While the coupe market is small overall, two-door variants still count towards the overall volume of vehicles like the BMW 3-Series and Mercedes-Benz C-Class. And with the demise of the current CTS Coupe, a two-door ATS will fill a hole in Cadillac’s lineup by replacing a vehicle that attracted a bit of a following.

Also on deck for Caddy is the new Escalade, reportedly an evolutionary update of the current design. Reports state that a great deal of work has gone into upgrading the interior, which looks fairly dated at this point in time.
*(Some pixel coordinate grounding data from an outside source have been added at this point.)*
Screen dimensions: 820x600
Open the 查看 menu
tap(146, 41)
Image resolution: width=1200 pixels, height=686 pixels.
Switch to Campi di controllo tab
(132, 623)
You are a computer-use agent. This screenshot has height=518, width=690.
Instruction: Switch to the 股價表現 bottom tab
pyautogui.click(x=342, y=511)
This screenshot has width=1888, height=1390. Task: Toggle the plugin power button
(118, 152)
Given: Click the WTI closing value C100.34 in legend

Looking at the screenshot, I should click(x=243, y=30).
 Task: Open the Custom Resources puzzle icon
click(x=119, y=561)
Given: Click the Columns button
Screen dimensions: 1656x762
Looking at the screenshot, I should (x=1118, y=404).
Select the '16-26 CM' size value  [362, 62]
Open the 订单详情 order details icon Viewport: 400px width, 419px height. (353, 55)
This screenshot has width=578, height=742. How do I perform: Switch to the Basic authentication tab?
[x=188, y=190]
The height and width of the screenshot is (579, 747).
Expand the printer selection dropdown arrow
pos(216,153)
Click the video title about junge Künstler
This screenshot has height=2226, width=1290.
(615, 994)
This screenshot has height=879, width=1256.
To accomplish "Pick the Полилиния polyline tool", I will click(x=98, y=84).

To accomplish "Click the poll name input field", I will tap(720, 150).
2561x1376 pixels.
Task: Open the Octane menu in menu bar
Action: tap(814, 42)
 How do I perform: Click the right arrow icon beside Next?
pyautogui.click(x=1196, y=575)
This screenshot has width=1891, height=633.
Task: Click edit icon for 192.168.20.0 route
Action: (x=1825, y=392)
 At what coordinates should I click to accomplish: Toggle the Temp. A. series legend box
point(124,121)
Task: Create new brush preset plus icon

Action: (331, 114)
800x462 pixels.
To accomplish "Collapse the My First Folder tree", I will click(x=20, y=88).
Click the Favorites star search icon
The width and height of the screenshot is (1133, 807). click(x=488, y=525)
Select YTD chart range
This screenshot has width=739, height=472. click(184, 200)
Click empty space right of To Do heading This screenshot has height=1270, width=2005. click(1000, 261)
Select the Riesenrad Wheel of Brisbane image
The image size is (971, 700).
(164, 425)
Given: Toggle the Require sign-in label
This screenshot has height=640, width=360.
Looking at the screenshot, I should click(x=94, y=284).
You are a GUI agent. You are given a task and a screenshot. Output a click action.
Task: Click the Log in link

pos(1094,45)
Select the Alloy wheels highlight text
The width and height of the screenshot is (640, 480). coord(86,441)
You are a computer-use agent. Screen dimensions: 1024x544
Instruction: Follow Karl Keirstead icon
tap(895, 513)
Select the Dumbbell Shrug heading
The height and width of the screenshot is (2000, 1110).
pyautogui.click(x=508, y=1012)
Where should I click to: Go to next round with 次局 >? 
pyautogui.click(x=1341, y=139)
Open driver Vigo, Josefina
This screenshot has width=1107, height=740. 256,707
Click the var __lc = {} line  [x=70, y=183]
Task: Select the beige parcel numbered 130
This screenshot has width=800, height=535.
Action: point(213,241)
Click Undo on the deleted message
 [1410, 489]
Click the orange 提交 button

While most enthusiasts will be excited by the prospect of an ATS coupe, a case can be made that the new Escalade is the more compelling product.

The Escalade is arguably Cadillac’s flagship, but the brand has apparently changed course late in its development cycle, moving away from the obnoxious (but awesome) bling-bling aesthetic to a look that Mark Reuss has called “understated yet elegant”. Personally, I think this is the wrong move; nobody buys an Escalade to fly under the radar (that’s what the Yukon Denali is for – check your local country club if you don’t believe me), but they do buy it to make a certain kind of statement. Beyond that, the public has embraced the Escalade in its role as the ride of choice for athletes, rappers and wealthy proles. In that niche, it truly is the standard of the world, more recognizable by name than even the Range Rover and the G-Wagen, the current ride of choice for America’s favorite nouveau riche Armenian clan. If only Cadillac would embrace it. If you want to make a statement about sustainability and your social conscience, go buy an ELR.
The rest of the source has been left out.